Managing Across - 10 Points For Collaborative Success

Many people use a competitive mindset at work, focusing their interactions on WIIFM - "What's In It For Me". This approach can bring short-term success for the side with the sharpest mind and toughest resolve.

But when we approach work as a battle that has winners and losers, rather then as an opportunity to collaborate with others to build a bigger better joint solutions, the company suffers. This is a classic case of winning the battle but loosing the war.

The solution? Get rid of the competitive mindset and adopt a collaborative approach.

Here are ten steps that you can take to build effective collaborative relationships:

1. Plan Your Approach.

Before you meet with a potential collaborator gather as much information as possible to identify potential common goals and think through the benefits that achieving these goals could bring each side.

2. Don't assume that everyone sees things the same way you do.

People have different needs, styles, desires and goals. Before you can effectively collaborate with someone you need to understand them. People make decisions for their reasons not yours - so make sure you recognize what they value and know how they operate.

3. Think big and focus on enlarging the pie rather then dividing it up.

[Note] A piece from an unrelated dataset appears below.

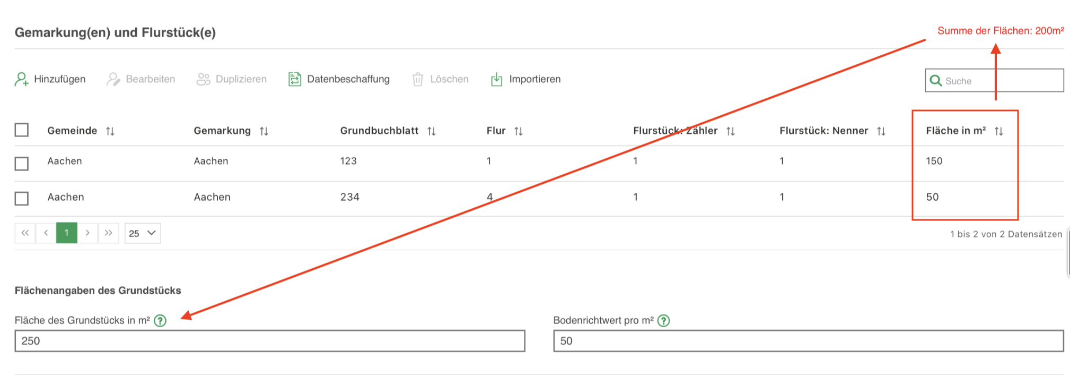This screenshot has width=1070, height=375.
Task: Click the Suche search field
Action: 1002,81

You will be able to achieve more by working together. Take on big and exciting goals that will inspire others to also join you and make a difference.

4. Be observant and listen.

One way to understand someone's goals and personal preferences is of course to ask directly; this only works if you listen very carefully to the answer. Listen for unspoken needs. Notice the topics that they get passionate about. Listen for the whole message. The better your understanding, the more flexibility and creativity you'll have as you work together.

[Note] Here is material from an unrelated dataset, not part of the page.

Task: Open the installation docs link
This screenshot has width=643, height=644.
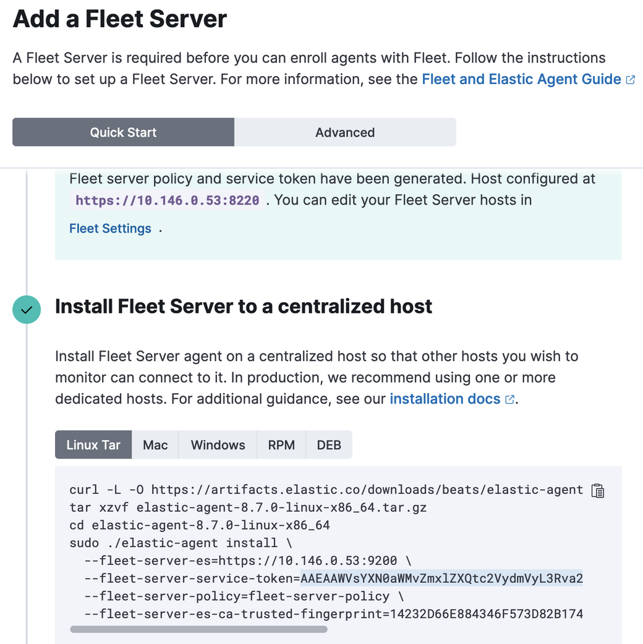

5. Openly exchange information.

To understand the total opportunity, everyone needs to exchange information. People will not share much with someone who is holding back. Lead the way by sharing your perspective and asking others to do the same.

6. Build trusting relationships.

Collaboration is not an event. Collaboration is an ongoing investment in people. When you do decide to collaborate with someone on a common goal or task, make sure that you also invest time in building the relationship.

7. Clarify roles and responsibilities.

Once you have defined what you are going to do, you need to agree to a consistent understanding of how is it going to be done and who is going to do it. Be specific and clarify agreements at the end of your meetings.

8. Keep your commitments.

f you say you are going to do something - do it. Don't make commitments lightly. Failing to meet a commitment is inconsiderate of others and can kill trust.

9. Appreciate others.

Notice and acknowledge the contributions of others as you work together. Credit and recognition becomes a sticky issue when you work across organizational lines. Be aware that people are sensitive in this area and sincere recognition of the contributions of individuals and teams is always welcomed.

10. Watch out for individuals that just want to win.

Collaboration while powerful is not always the answer. Some peers may not want to or need to collaborate with you. In these situations you need to use a more measured approach.